■ WORK REQUIRED
All lines between the one holding "Click the Tee Sheet field label" and the end of the material below, both ends included, should be restated exactly.
___
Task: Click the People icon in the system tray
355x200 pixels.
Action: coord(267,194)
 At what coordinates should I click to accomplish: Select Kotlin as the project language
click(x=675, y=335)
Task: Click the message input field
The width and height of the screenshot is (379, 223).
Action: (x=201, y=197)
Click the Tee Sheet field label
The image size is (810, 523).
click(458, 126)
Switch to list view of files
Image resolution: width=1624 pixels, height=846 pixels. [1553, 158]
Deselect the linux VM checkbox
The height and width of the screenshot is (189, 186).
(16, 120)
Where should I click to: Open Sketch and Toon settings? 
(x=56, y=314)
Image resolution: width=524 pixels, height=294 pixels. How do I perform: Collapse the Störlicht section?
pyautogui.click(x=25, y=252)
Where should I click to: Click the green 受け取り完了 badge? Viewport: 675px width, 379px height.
___
■ TASK SOLUTION
Click the Tee Sheet field label
The image size is (810, 523).
click(458, 126)
Switch to list view of files
Image resolution: width=1624 pixels, height=846 pixels. [1553, 158]
Deselect the linux VM checkbox
The height and width of the screenshot is (189, 186).
(16, 120)
Where should I click to: Open Sketch and Toon settings? 
(x=56, y=314)
Image resolution: width=524 pixels, height=294 pixels. How do I perform: Collapse the Störlicht section?
pyautogui.click(x=25, y=252)
Where should I click to: Click the green 受け取り完了 badge? Viewport: 675px width, 379px height.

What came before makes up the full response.